Eu me lembro de ficar em cima de uma cadeira, encostada na mesa da cozinha,
enrolando basicamente todos os domingos aquelas tirinhas do nhoque. A casa da
minha avó tinha perfume de molho de tomate em qualquer lugar.
Batista: A minha infância foi em Gurinhém, uma
cidade de 14 mil habitantes no interior da Paraíba. Eu passava muito tempo com
a minha avó, Corina, enquanto minha mãe trabalhava como professora.
A minha avó tinha um restaurante de beira de estrada que servia comida para
caminhoneiros. Ela servia comida brasileira, tipo arroz, rabada e macaxeira na
manteiga. Eu comecei a ajudar ela na cozinha com 8 anos.

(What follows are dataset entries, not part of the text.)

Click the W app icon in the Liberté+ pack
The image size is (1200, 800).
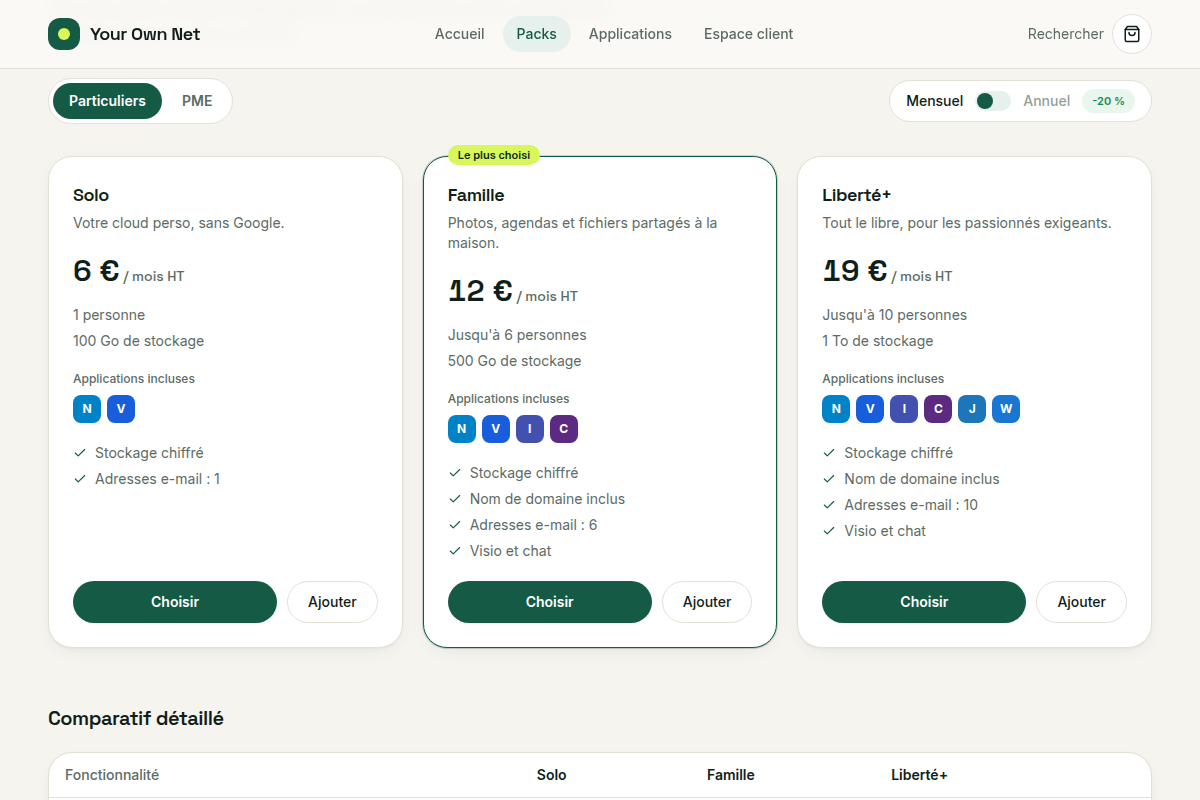(x=1006, y=409)
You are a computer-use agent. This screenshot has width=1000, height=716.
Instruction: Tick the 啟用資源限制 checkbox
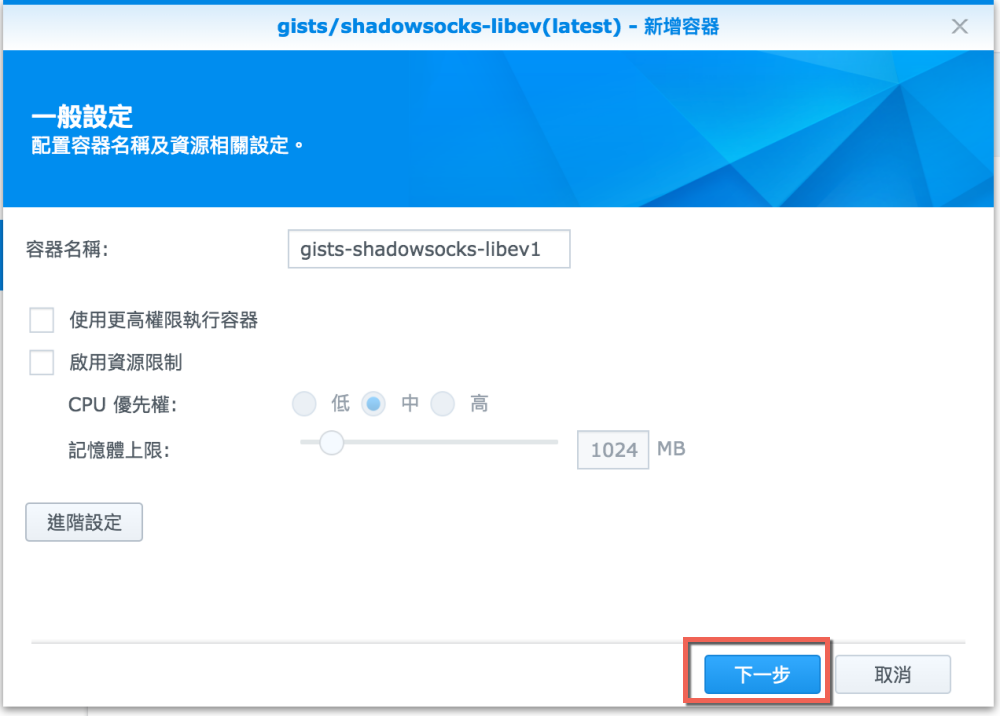tap(41, 362)
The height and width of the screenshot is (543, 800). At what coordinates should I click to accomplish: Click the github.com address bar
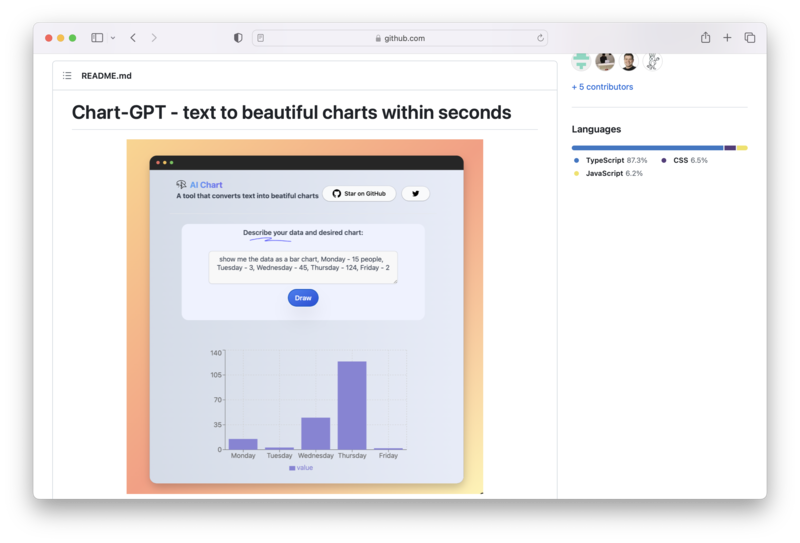click(400, 38)
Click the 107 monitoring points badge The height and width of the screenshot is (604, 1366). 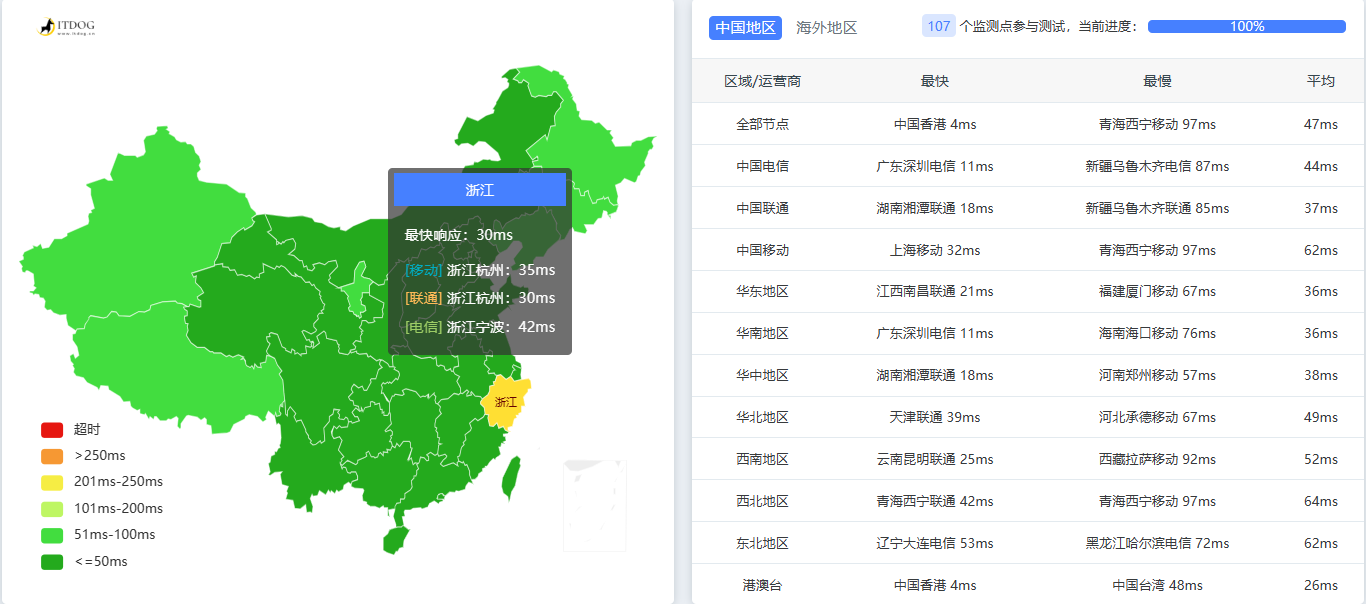pyautogui.click(x=938, y=27)
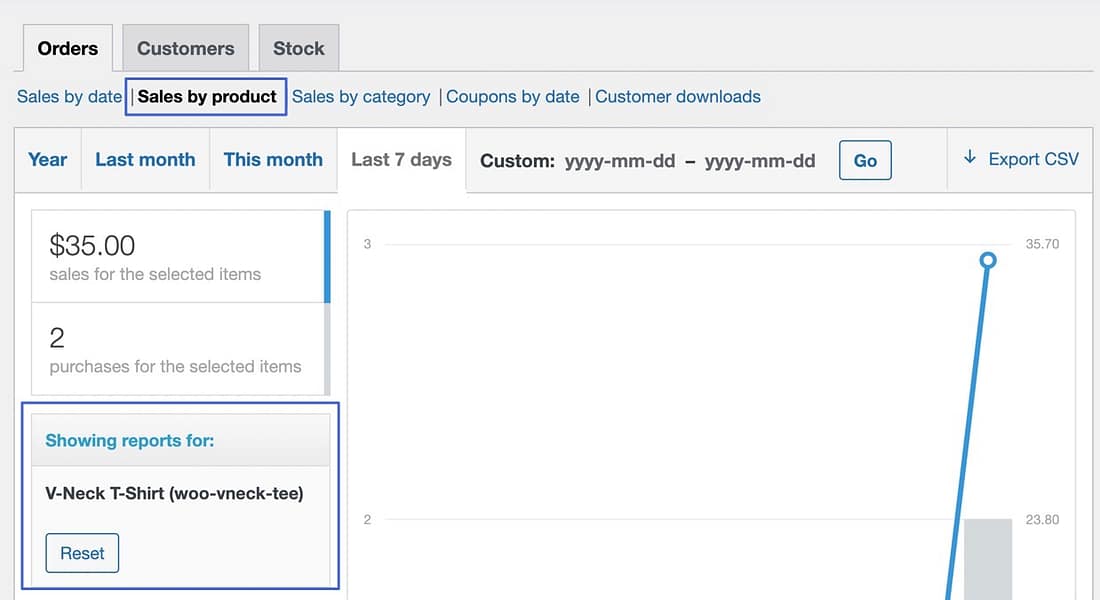Select the Last month time filter
Image resolution: width=1100 pixels, height=600 pixels.
(x=144, y=159)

Eu descascava cebola, pimentão e picava coentro. Em troca, ela me dava um
dinheirinho pra mim comprar um sorvete, um geladinho. E também para ir no
parque de diversão.
[trilha sonora]
Batista: Quando eu tinha 6 anos, eu assinei um
“contrato”, obviamente de brincadeira, que dizia que eu ia trabalhar com um
amigo da família quando eu crescesse. Esse amigo era o Paul Bocuse, um dos
chefs mais famosos do mundo naquela época.
A brincadeira se tornou realidade aos 17 anos de idade. Eu comecei descascando
batatas, como muitos iniciantes, e fiquei na cozinha do Paul Bocuse por dois
anos. Depois, eu estagiei em vários lugares da Europa e voltei para o restaurante da família em Roanne.
Um belo dia meu pai entrou na cozinha e disse que o Gaston Lenôtre, um amigo e
chef muito famoso naquele momento, tava procurando alguém pra trabalhar no
restaurante que ele ia abrir no Rio de Janeiro. O meu pai perguntou: “Alguém
quer ir?” Eu respondi, olha, na hora: “Eu!”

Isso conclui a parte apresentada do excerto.